◆ What needs to be done:
Print the whole listing, keeping every line exactly as given.

◆ Data shown:
☆ ☆ ☆

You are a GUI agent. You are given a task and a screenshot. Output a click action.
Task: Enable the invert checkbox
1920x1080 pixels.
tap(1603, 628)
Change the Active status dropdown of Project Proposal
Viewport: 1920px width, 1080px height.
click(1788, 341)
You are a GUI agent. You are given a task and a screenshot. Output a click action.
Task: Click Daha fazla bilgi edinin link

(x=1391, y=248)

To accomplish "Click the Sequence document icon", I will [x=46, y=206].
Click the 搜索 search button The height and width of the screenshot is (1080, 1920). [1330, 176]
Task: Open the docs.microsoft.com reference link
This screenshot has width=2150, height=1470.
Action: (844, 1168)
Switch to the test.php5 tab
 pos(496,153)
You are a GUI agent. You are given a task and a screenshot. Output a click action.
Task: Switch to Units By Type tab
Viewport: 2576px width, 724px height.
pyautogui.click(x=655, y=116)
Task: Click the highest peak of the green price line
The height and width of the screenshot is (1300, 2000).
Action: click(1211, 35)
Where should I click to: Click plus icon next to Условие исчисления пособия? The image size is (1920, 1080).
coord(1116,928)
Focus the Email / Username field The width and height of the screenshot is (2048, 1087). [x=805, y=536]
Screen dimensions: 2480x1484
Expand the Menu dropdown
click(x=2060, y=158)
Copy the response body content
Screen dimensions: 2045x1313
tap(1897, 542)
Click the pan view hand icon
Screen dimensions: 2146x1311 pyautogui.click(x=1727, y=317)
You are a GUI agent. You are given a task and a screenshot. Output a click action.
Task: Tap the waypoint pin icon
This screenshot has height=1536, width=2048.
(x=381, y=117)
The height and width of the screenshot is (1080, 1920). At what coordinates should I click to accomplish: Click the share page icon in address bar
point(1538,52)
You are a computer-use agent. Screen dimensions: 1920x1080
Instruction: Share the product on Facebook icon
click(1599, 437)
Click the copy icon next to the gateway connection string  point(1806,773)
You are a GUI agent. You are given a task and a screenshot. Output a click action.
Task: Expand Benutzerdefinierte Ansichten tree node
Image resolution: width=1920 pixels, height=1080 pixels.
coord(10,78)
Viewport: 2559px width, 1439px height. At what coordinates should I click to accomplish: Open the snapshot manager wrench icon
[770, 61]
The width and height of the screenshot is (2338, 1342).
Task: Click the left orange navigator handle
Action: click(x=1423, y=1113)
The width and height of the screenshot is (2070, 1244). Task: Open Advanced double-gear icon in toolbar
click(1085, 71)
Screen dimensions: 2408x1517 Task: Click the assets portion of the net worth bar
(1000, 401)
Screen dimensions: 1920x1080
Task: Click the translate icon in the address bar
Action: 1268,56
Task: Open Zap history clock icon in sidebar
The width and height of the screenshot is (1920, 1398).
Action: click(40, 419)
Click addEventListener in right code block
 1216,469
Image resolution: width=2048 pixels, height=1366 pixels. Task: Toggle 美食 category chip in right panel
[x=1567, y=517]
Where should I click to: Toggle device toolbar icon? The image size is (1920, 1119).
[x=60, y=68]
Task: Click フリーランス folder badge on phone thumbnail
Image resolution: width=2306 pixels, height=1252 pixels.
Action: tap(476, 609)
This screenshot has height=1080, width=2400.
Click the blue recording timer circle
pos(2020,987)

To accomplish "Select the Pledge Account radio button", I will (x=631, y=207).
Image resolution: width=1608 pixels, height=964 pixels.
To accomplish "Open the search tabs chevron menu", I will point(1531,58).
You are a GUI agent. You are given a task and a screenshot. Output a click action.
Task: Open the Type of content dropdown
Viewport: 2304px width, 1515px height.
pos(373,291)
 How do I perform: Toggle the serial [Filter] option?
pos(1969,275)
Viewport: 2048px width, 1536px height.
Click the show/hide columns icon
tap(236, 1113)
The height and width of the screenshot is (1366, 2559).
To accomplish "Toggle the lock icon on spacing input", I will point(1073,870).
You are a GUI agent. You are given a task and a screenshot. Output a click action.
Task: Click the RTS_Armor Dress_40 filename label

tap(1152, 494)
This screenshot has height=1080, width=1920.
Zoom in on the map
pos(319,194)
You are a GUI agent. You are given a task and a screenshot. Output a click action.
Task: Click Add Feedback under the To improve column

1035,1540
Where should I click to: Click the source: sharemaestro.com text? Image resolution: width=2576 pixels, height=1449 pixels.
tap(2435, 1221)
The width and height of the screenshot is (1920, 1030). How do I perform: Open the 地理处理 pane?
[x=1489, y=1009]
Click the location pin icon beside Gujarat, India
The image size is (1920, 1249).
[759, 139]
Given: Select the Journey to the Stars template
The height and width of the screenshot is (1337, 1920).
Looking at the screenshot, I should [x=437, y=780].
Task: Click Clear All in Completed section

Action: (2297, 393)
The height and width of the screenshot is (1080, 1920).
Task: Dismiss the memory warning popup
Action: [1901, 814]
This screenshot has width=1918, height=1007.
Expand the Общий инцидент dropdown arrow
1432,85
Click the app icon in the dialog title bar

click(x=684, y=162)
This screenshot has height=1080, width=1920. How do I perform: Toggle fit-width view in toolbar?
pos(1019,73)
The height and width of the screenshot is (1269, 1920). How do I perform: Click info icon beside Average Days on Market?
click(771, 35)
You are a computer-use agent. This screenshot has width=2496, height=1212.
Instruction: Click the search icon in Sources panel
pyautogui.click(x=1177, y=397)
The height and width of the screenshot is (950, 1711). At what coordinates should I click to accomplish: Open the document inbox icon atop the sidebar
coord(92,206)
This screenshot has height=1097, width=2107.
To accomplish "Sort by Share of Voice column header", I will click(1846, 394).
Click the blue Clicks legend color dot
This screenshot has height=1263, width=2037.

☆ ☆ ☆

◆ Task solution:
You are a GUI agent. You are given a task and a screenshot. Output a click action.
Task: Enable the invert checkbox
1920x1080 pixels.
tap(1603, 628)
Change the Active status dropdown of Project Proposal
Viewport: 1920px width, 1080px height.
click(1788, 341)
You are a GUI agent. You are given a task and a screenshot. Output a click action.
Task: Click Daha fazla bilgi edinin link

(x=1391, y=248)

To accomplish "Click the Sequence document icon", I will [x=46, y=206].
Click the 搜索 search button The height and width of the screenshot is (1080, 1920). [1330, 176]
Task: Open the docs.microsoft.com reference link
This screenshot has width=2150, height=1470.
Action: (844, 1168)
Switch to the test.php5 tab
 pos(496,153)
You are a GUI agent. You are given a task and a screenshot. Output a click action.
Task: Switch to Units By Type tab
Viewport: 2576px width, 724px height.
pyautogui.click(x=655, y=116)
Task: Click the highest peak of the green price line
The height and width of the screenshot is (1300, 2000).
Action: click(1211, 35)
Where should I click to: Click plus icon next to Условие исчисления пособия? The image size is (1920, 1080).
coord(1116,928)
Focus the Email / Username field The width and height of the screenshot is (2048, 1087). [x=805, y=536]
Screen dimensions: 2480x1484
Expand the Menu dropdown
click(x=2060, y=158)
Copy the response body content
Screen dimensions: 2045x1313
tap(1897, 542)
Click the pan view hand icon
Screen dimensions: 2146x1311 pyautogui.click(x=1727, y=317)
You are a GUI agent. You are given a task and a screenshot. Output a click action.
Task: Tap the waypoint pin icon
This screenshot has height=1536, width=2048.
(x=381, y=117)
The height and width of the screenshot is (1080, 1920). At what coordinates should I click to accomplish: Click the share page icon in address bar
point(1538,52)
You are a computer-use agent. Screen dimensions: 1920x1080
Instruction: Share the product on Facebook icon
click(1599, 437)
Click the copy icon next to the gateway connection string  point(1806,773)
You are a GUI agent. You are given a task and a screenshot. Output a click action.
Task: Expand Benutzerdefinierte Ansichten tree node
Image resolution: width=1920 pixels, height=1080 pixels.
coord(10,78)
Viewport: 2559px width, 1439px height. At what coordinates should I click to accomplish: Open the snapshot manager wrench icon
[770, 61]
The width and height of the screenshot is (2338, 1342).
Task: Click the left orange navigator handle
Action: click(x=1423, y=1113)
The width and height of the screenshot is (2070, 1244). Task: Open Advanced double-gear icon in toolbar
click(1085, 71)
Screen dimensions: 2408x1517 Task: Click the assets portion of the net worth bar
(1000, 401)
Screen dimensions: 1920x1080
Task: Click the translate icon in the address bar
Action: 1268,56
Task: Open Zap history clock icon in sidebar
The width and height of the screenshot is (1920, 1398).
Action: click(40, 419)
Click addEventListener in right code block
 1216,469
Image resolution: width=2048 pixels, height=1366 pixels. Task: Toggle 美食 category chip in right panel
[x=1567, y=517]
Where should I click to: Toggle device toolbar icon? The image size is (1920, 1119).
[x=60, y=68]
Task: Click フリーランス folder badge on phone thumbnail
Image resolution: width=2306 pixels, height=1252 pixels.
Action: tap(476, 609)
This screenshot has height=1080, width=2400.
Click the blue recording timer circle
pos(2020,987)

To accomplish "Select the Pledge Account radio button", I will (x=631, y=207).
Image resolution: width=1608 pixels, height=964 pixels.
To accomplish "Open the search tabs chevron menu", I will point(1531,58).
You are a GUI agent. You are given a task and a screenshot. Output a click action.
Task: Open the Type of content dropdown
Viewport: 2304px width, 1515px height.
pos(373,291)
 How do I perform: Toggle the serial [Filter] option?
pos(1969,275)
Viewport: 2048px width, 1536px height.
Click the show/hide columns icon
tap(236, 1113)
The height and width of the screenshot is (1366, 2559).
To accomplish "Toggle the lock icon on spacing input", I will point(1073,870).
You are a GUI agent. You are given a task and a screenshot. Output a click action.
Task: Click the RTS_Armor Dress_40 filename label

tap(1152, 494)
This screenshot has height=1080, width=1920.
Zoom in on the map
pos(319,194)
You are a GUI agent. You are given a task and a screenshot. Output a click action.
Task: Click Add Feedback under the To improve column

1035,1540
Where should I click to: Click the source: sharemaestro.com text? Image resolution: width=2576 pixels, height=1449 pixels.
tap(2435, 1221)
The width and height of the screenshot is (1920, 1030). How do I perform: Open the 地理处理 pane?
[x=1489, y=1009]
Click the location pin icon beside Gujarat, India
The image size is (1920, 1249).
[759, 139]
Given: Select the Journey to the Stars template
The height and width of the screenshot is (1337, 1920).
Looking at the screenshot, I should [x=437, y=780].
Task: Click Clear All in Completed section

Action: (2297, 393)
The height and width of the screenshot is (1080, 1920).
Task: Dismiss the memory warning popup
Action: [1901, 814]
This screenshot has width=1918, height=1007.
Expand the Общий инцидент dropdown arrow
1432,85
Click the app icon in the dialog title bar

click(x=684, y=162)
This screenshot has height=1080, width=1920. How do I perform: Toggle fit-width view in toolbar?
pos(1019,73)
The height and width of the screenshot is (1269, 1920). How do I perform: Click info icon beside Average Days on Market?
click(771, 35)
You are a computer-use agent. This screenshot has width=2496, height=1212.
Instruction: Click the search icon in Sources panel
pyautogui.click(x=1177, y=397)
The height and width of the screenshot is (950, 1711). At what coordinates should I click to accomplish: Open the document inbox icon atop the sidebar
coord(92,206)
This screenshot has height=1097, width=2107.
To accomplish "Sort by Share of Voice column header", I will click(1846, 394).
Click the blue Clicks legend color dot
This screenshot has height=1263, width=2037.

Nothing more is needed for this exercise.